Un exemple concret : un patient en arrêt pour lombalgies chroniques qui déclare « ne plus avoir mal » pendant l'entretien, tout en ayant demandé une prolongation d'arrêt deux semaines plus tôt. Le médecin conseil a noté l'incohérence. Prolongation refusée.
La règle simple : restez cohérent avec ce que votre médecin traitant a écrit. Si vous divergez, expliquez pourquoi, avec des faits précis.
Vos droits pendant le contrôle : ce qu'on ne vous dit jamais
On vous présente la convocation comme une obligation. Vous devez vous y rendre, c'est vrai. Mais vous avez des droits que la plupart des assurés ignorent.
Se faire assister par un médecin ou un avocat
Vous pouvez être accompagné par un médecin de votre choix ou par un avocat. C'est votre droit. Beaucoup de patients pensent que c'est un signe de défiance. C'est tout le contraire : cela témoigne d'une volonté de clarifier votre situation.
L'avantage ? Un médecin qui vous accompagne comprend les enjeux médicaux et peut reformuler vos réponses. Un avocat, lui, veille au respect de la procédure. Dans les dossiers d'invalidité complexes, cette assistance fait la différence.
L'enregistrement de l'entretien : possible ou risqué ?
Enregistrer l'entretien sans consentement est interdit. Avec accord du médecin conseil, c'est possible. Mais beaucoup refusent. Une alternative : prendre des notes détaillées pendant l'échange, ou les rédiger immédiatement après, avec les questions posées et vos réponses.
Les recours en cas de décision défavorable
Un refus de votre dossier n'est pas définitif. Le premier recours est le recours préalable auprès de la CPAM. Ensuite, une expertise médicale peut être demandée. Enfin, le tribunal judiciaire peut être saisi. Cela prend du temps, mais cela fonctionne.
J'ai accompagné un patient dont la pension d'invalidité avait été refusée six ans de suite. Le dossier était pourtant solide. Le septième passage, avec un accompagnement médical, a abouti. Parfois, la procédure est la seule issue.
Cas particulier : burn-out et pathologie mentale
Les arrêts pour burn-out sont scrutés de près. Le médecin conseil sait que ces arrêts peuvent durer des mois. Il vérifie que le suivi psychiatrique ou psychologique est bien en place, que des traitements sont prescrits, que le patient ne se contente pas d'un arrêt « pour souffler ».
Si vous êtes dans cette situation, apportez les preuves de vos démarches : ordonnances, comptes-rendus de consultation, certificats. L'arrêt seul, sans suivi, est souvent considéré comme insuffisant.
Comment préparer votre entretien : méthode concrète
Première chose : rassemblez tous les documents qui appuient votre demande. Comptes-rendus médicaux, résultats d'examens, lettres de votre médecin traitant. Classez-les dans un ordre logique.

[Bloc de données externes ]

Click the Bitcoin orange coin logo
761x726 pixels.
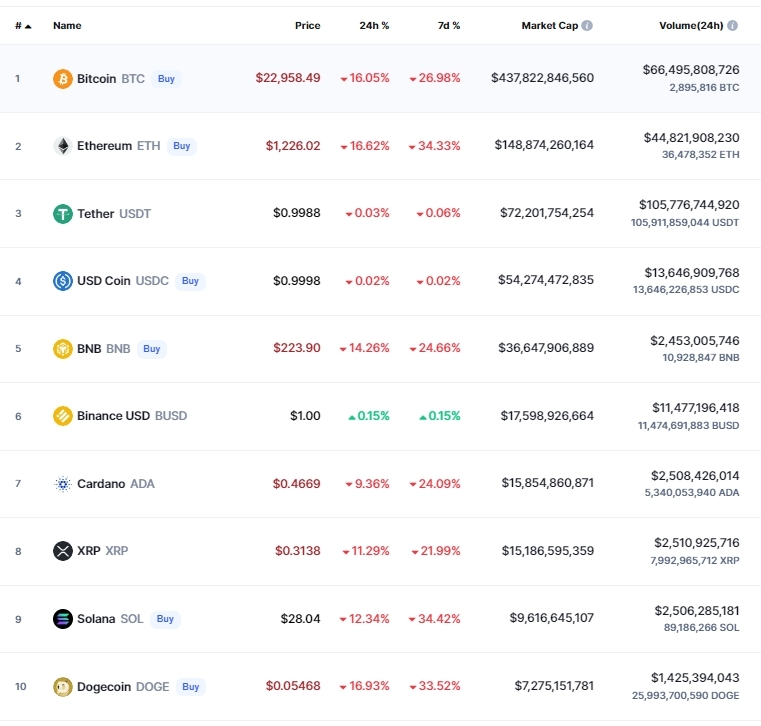click(x=63, y=79)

Ensuite, préparez vos réponses par écrit. J'utilise une trame simple que je conseille à tous les patients que j'accompagne :
- Quels symptômes précis vous limitez ?
- Quelles activités quotidiennes ne pouvez-vous plus faire ?
- Quels traitements suivez-vous actuellement ?

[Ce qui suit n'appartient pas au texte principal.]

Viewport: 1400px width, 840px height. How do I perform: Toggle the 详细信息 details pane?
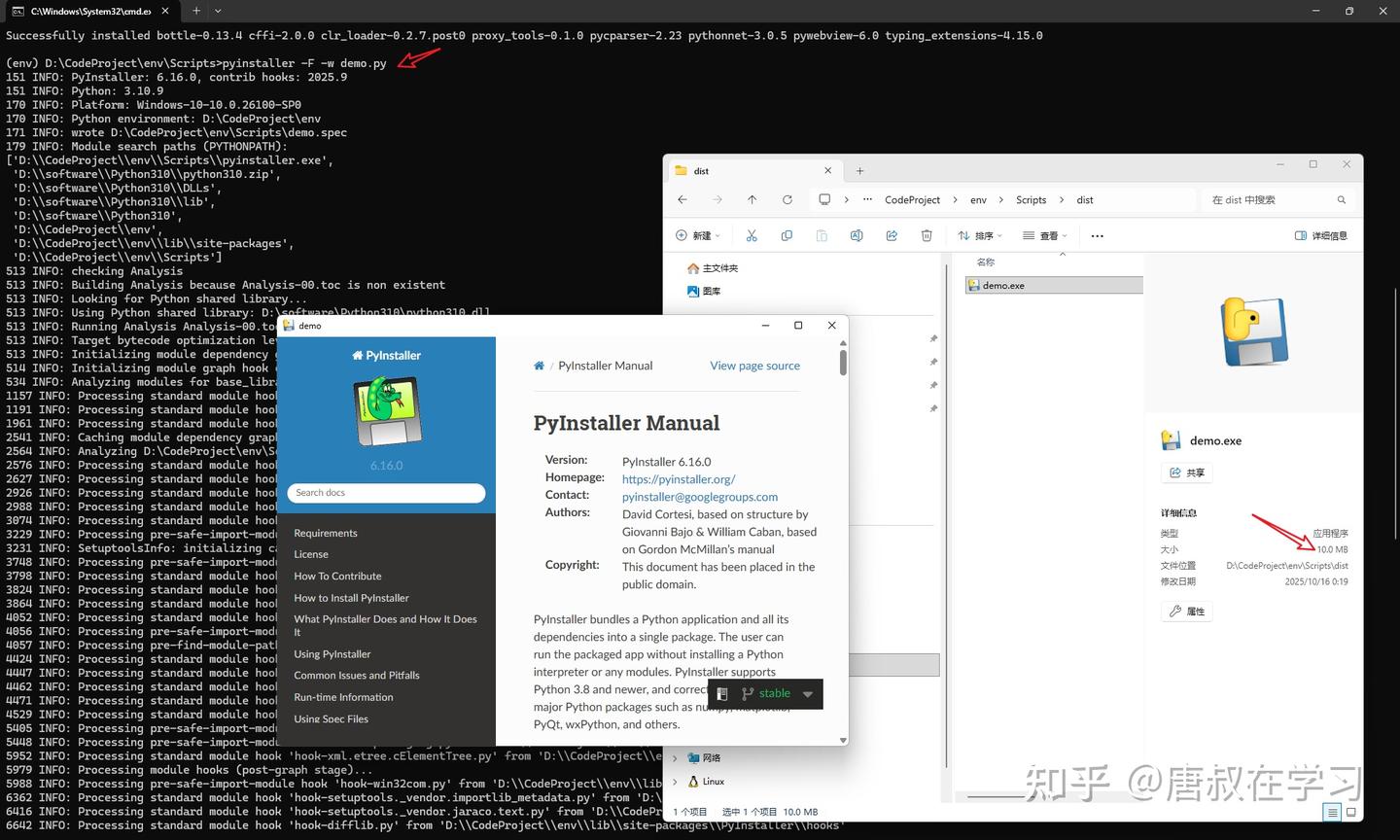pyautogui.click(x=1319, y=235)
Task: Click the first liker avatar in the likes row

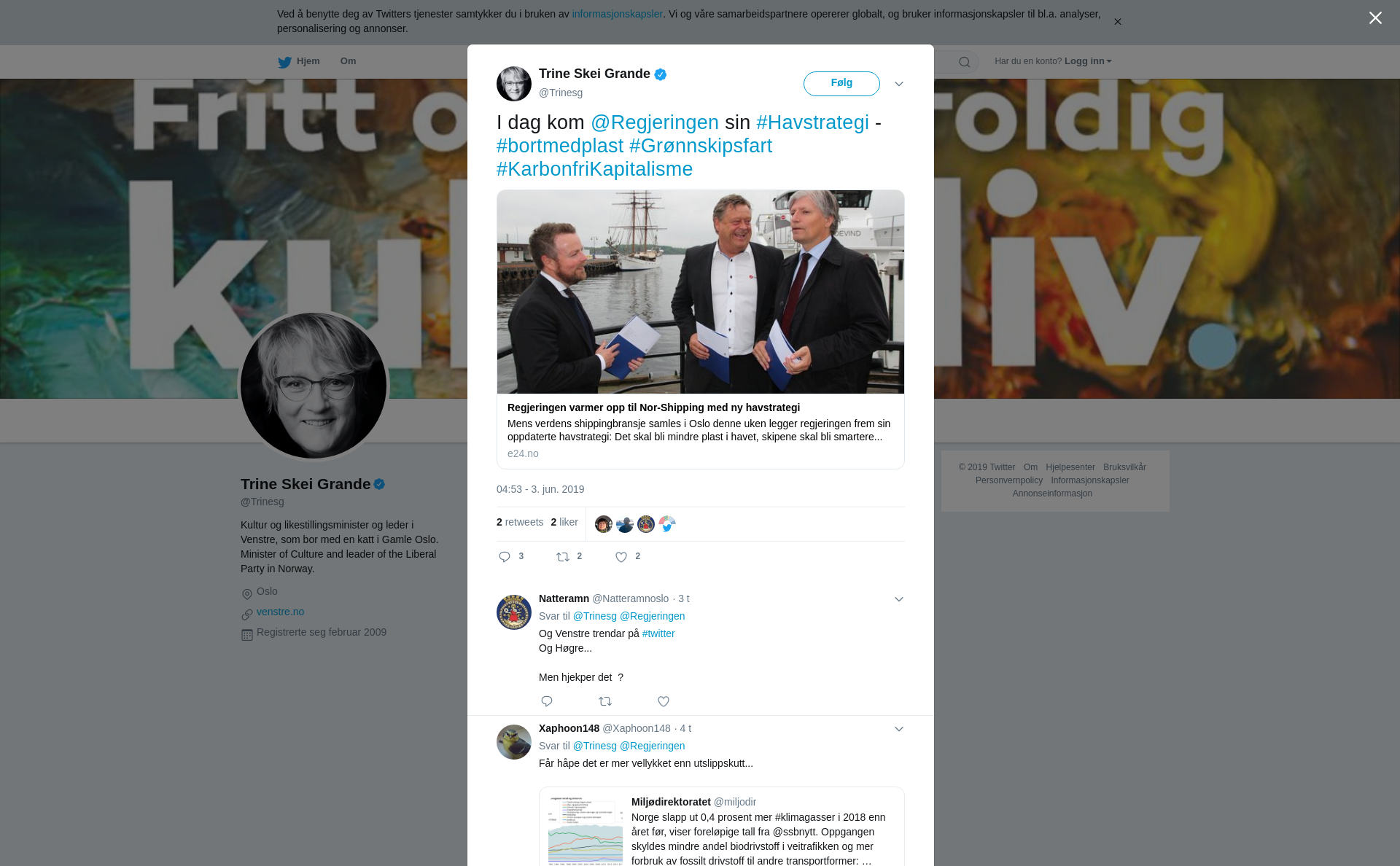Action: tap(603, 524)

- Quels spécialistes consultez-vous ?
Entraînez-vous à répondre à voix haute. Cela paraît absurde, mais ça change tout. Vous serez moins tenté de répondre « ça va » par automatisme.

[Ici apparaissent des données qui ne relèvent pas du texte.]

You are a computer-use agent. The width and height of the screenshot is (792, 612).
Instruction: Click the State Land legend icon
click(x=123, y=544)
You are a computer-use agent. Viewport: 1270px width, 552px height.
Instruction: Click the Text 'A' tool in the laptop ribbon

Enfin, arrivez à l'heure. En retard, vous risquez que l'examen soit reporté, et le report peut être interprété comme une résistance.
Le jour de l'entretien, gardez en tête une chose : le médecin conseil n'est pas votre ennemi. Il applique des règles. Vous essayez de faire valoir vos droits. Ce qui se joue, c'est une confrontation entre une logique administrative et votre réalité médicale. Votre travail consiste à rendre cette réalité lisible, documentée, incontestable.
Un dernier point qui mérite réflexion : certains de mes anciens patients qui ont obtenu satisfaction m'ont dit que le déclic est venu quand ils ont cessé de demander à être crus, pour se contenter de montrer des faits. Pendant que vous préparez votre dossier, posez-vous cette question : si quelqu'un d'autre que vous lisait ces documents, serait-il convaincu ? Si la réponse est non, il reste du travail à faire.